Secure, policy-enforced execution gateway for AI agents.
agentsh sits under your agent/tooling—intercepting file, network, and process activity (including subprocess trees), enforcing the policy you define, and emitting structured audit events.
Platform note: Linux today (native or containers). macOS and Windows builds are planned; until then, run agentsh inside a Linux container/VM on those platforms.
- Drop-in shell/exec endpoint that turns every command (and its subprocesses) into auditable events.
- Per-operation policy engine:
allow,deny,approve(human OK),soft_delete, orredirect. - Full I/O visibility:
- file open/read/write/delete
- network connect + DNS
- process start/exit
- PTY activity
- Two output modes:
- human-friendly shell output
- compact JSON responses for agents/tools
Agent workflows eventually run arbitrary code (pip install, make test, python script.py).

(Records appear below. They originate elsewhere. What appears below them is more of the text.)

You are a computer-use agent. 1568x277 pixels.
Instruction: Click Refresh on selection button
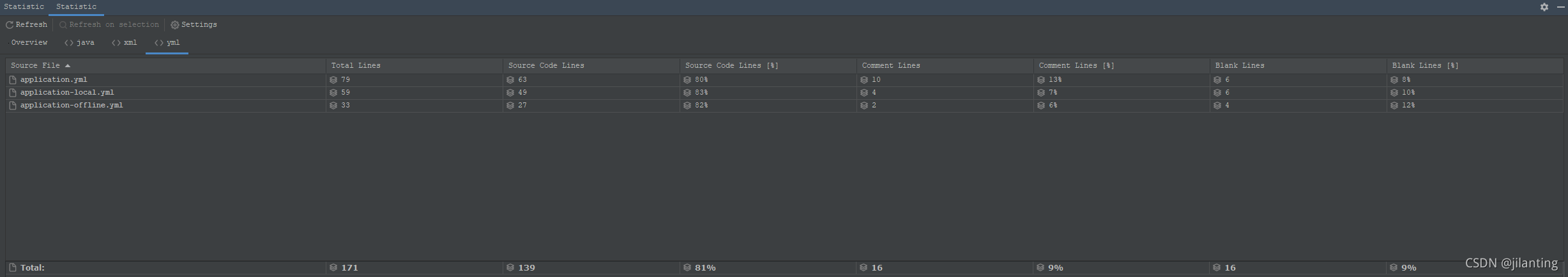coord(109,25)
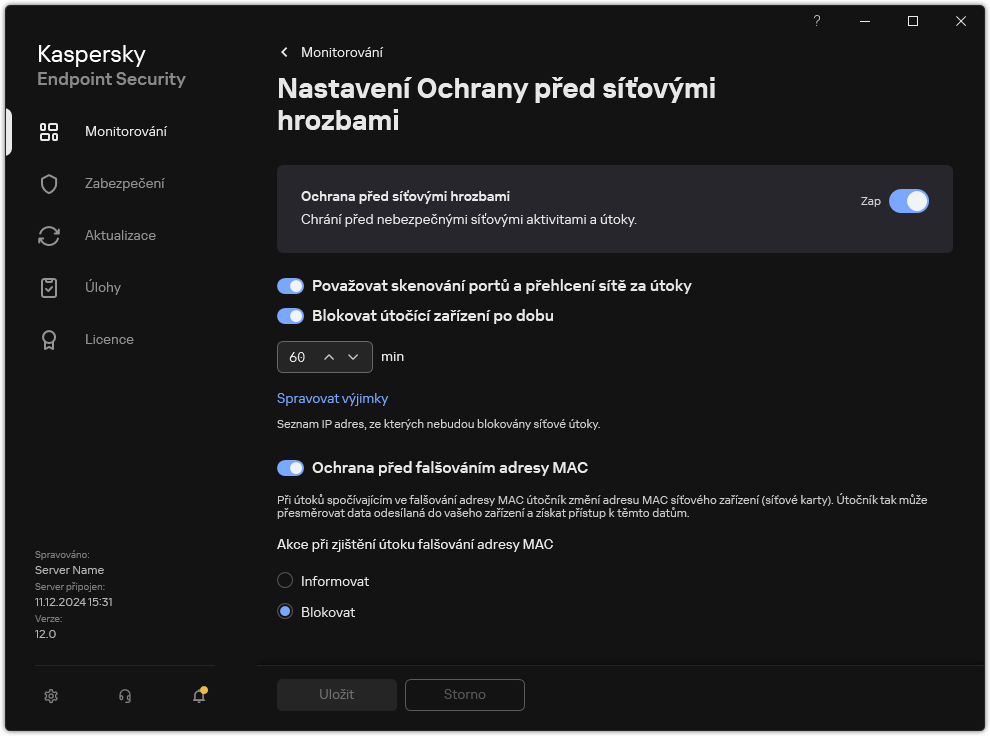The width and height of the screenshot is (990, 736).
Task: Open the Úlohy tasks icon
Action: click(x=48, y=287)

Traditional "ask for approval before running a command" controls stop at the tool boundary and can't see what happens inside that command.

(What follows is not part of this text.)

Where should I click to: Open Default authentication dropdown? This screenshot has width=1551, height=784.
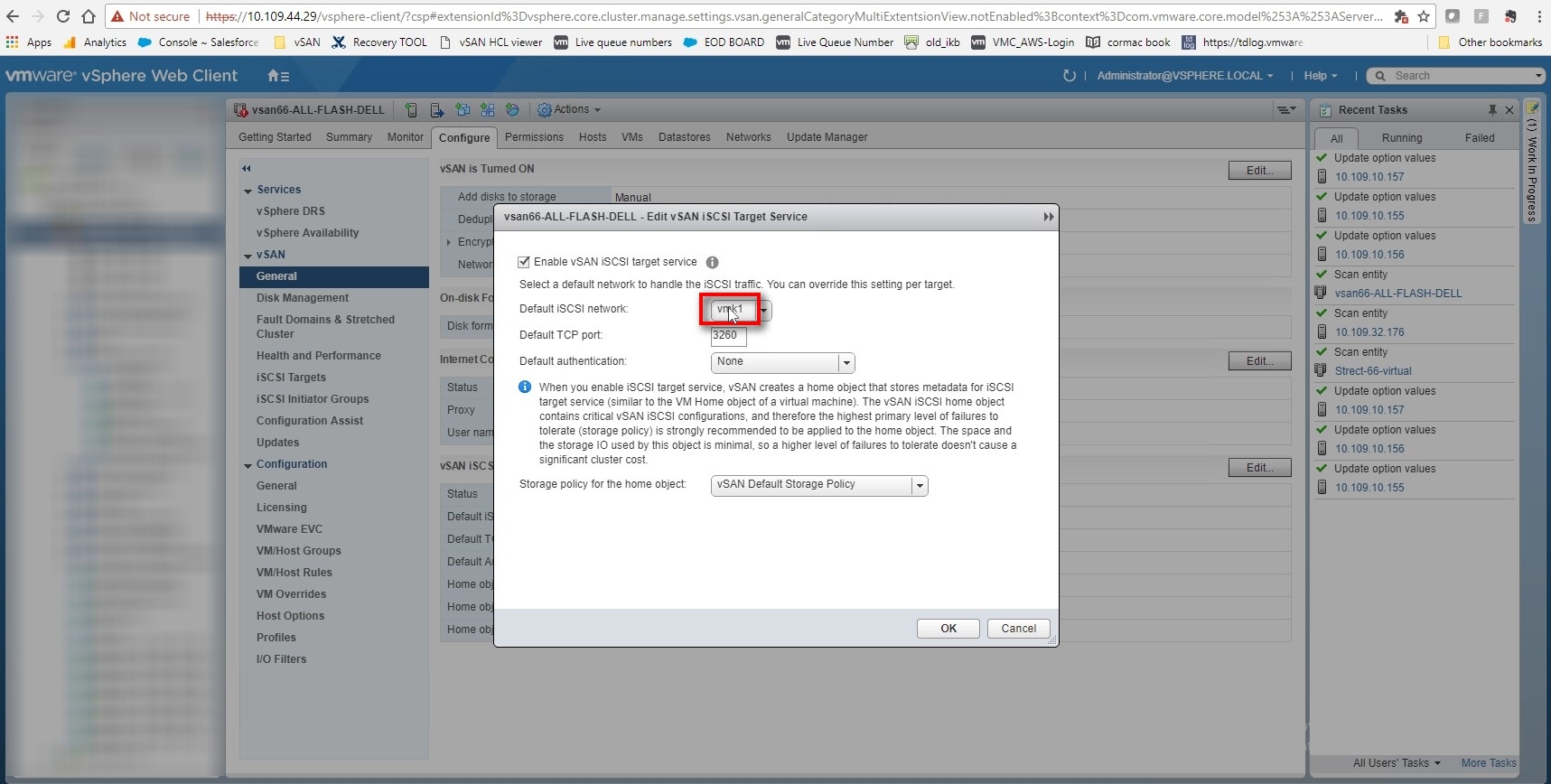pyautogui.click(x=846, y=363)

agentsh enforces policy at runtime, so hidden work done by subprocesses is still governed, logged, and (when required) approved.

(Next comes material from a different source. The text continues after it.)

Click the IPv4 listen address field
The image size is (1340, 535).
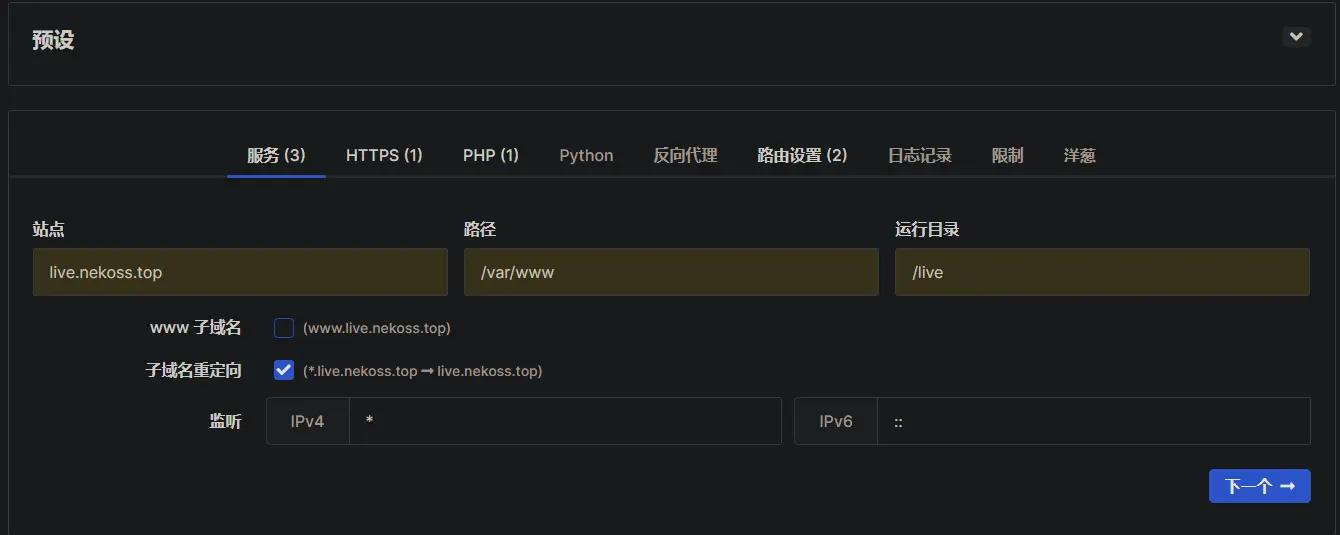click(565, 421)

Most systems can deny an action. agentsh can also redirect it.
That means when an agent tries the wrong approach (or brute-force workarounds), policy can steer it to the right path by swapping the command and returning guidance—keeping the agent on the paved road and reducing wasted retries.
Example: redirect curl to an audited wrapper
command_rules:
- name: redirect-curl
commands: [curl, wget]
decision: redirect
message: "Downloads routed through audited fetch"
redirect_to:
command: agentsh-fetch
args: ["--audit"]Example: redirect writes outside workspace back inside
file_rules:
- name: redirect-outside-writes
paths: ["/home/**", "/tmp/**"]
operations: [write, create]
decision: redirect
redirect_to: "/workspace/.scratch"
message: "Writes outside workspace redirected to /workspace/.scratch"The agent sees a successful operation (not an error), but you control where things actually land.
Containers isolate the host surface; agentsh adds in-container runtime visibility and policy.
- Per-operation audit (files, network, commands) shows what happened during installs/builds/tests.
- Approvals and rules persist across long-lived shells and subprocess trees—not just the first command.
- Path-level controls on mounted workspaces/caches/creds; containers don't natively give that granularity.
- Same behavior on host and in containers, so CI and local dev see the same policy outcomes.
From a GitHub Release
Download the .deb, .rpm, or .apk for your platform from the releases page.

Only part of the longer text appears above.